#### [WORK TO BE COMPLETED]
Please transcribe, word for word, only the lines from the one containing "The width and" through the last line of the records below, both included, and leave out every picture.

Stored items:
□ □ □ □ □ □ □

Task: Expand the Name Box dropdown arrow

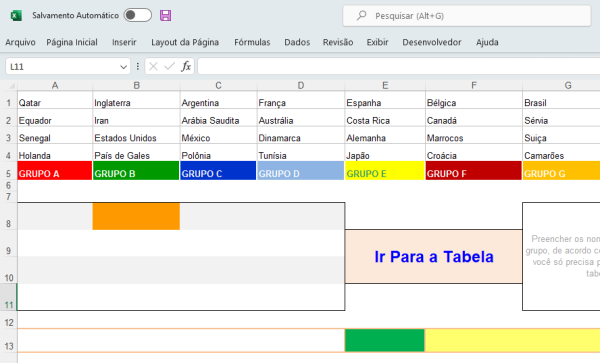Action: click(x=123, y=67)
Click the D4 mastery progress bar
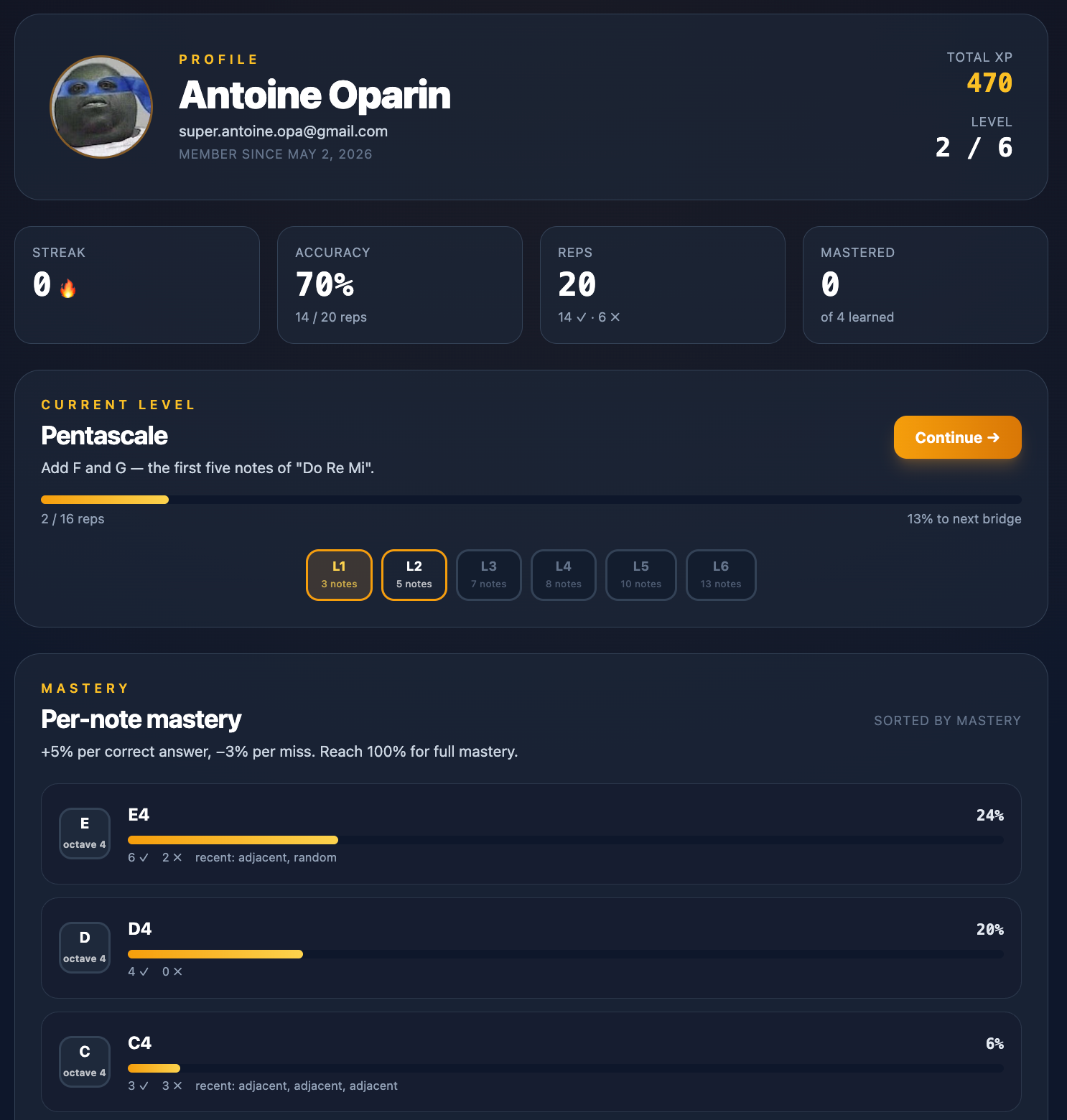Screen dimensions: 1067x1120 click(x=566, y=954)
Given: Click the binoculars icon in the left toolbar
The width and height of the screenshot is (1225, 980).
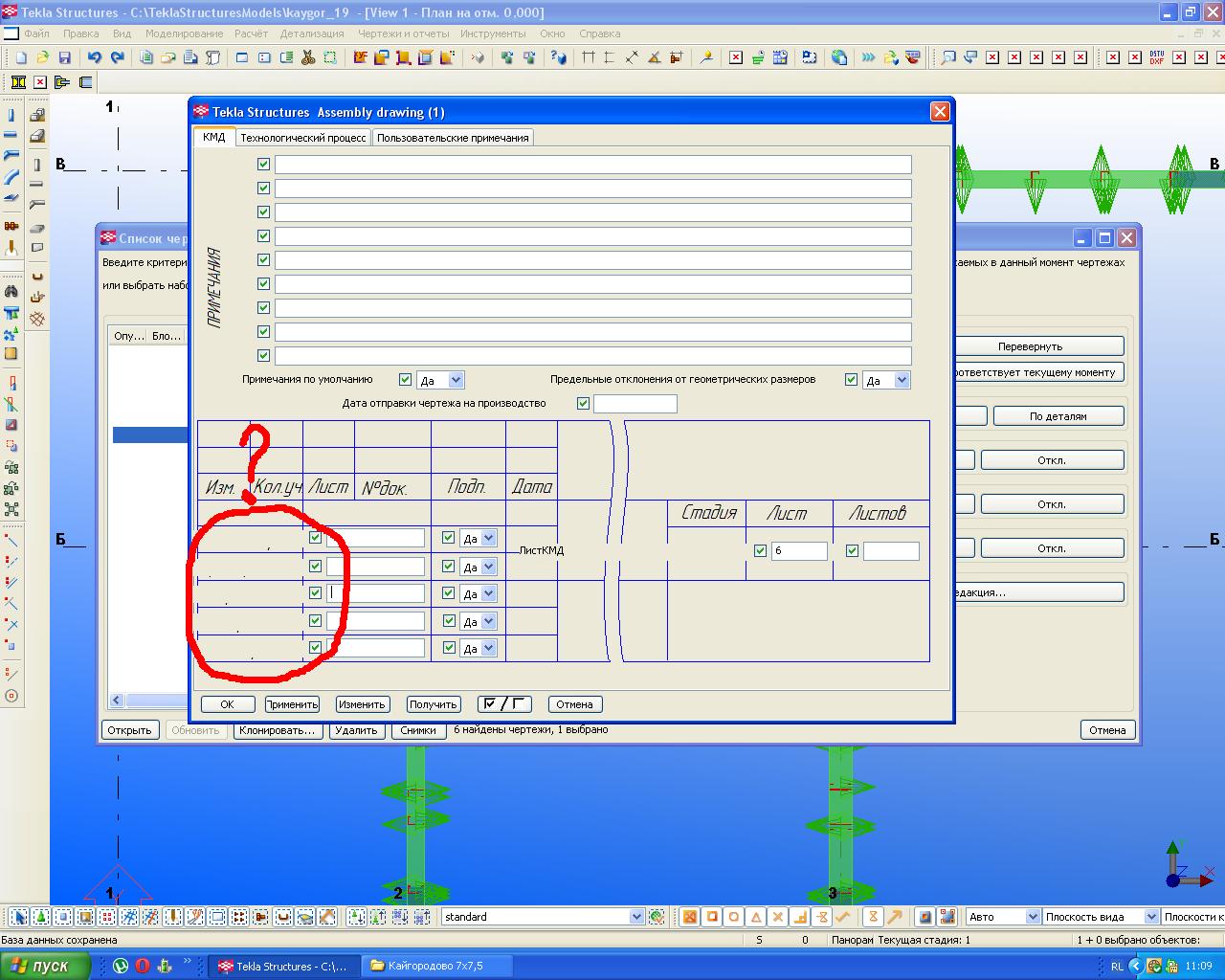Looking at the screenshot, I should pos(11,291).
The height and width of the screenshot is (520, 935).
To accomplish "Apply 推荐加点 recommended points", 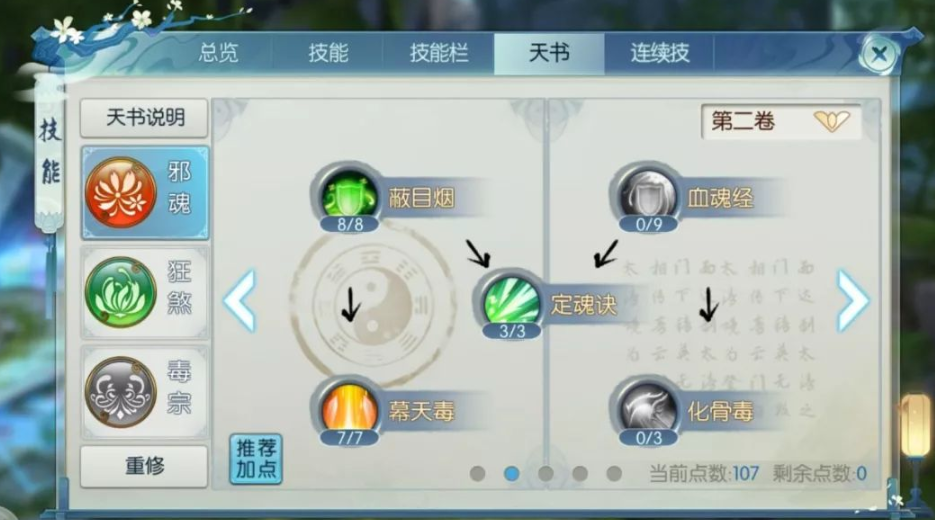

□ □ □ □ □ □ □

#### [SOLUTION TO THE PROBLEM]
The width and height of the screenshot is (1225, 980).
Looking at the screenshot, I should pos(11,291).
The height and width of the screenshot is (520, 935).
To accomplish "Apply 推荐加点 recommended points", 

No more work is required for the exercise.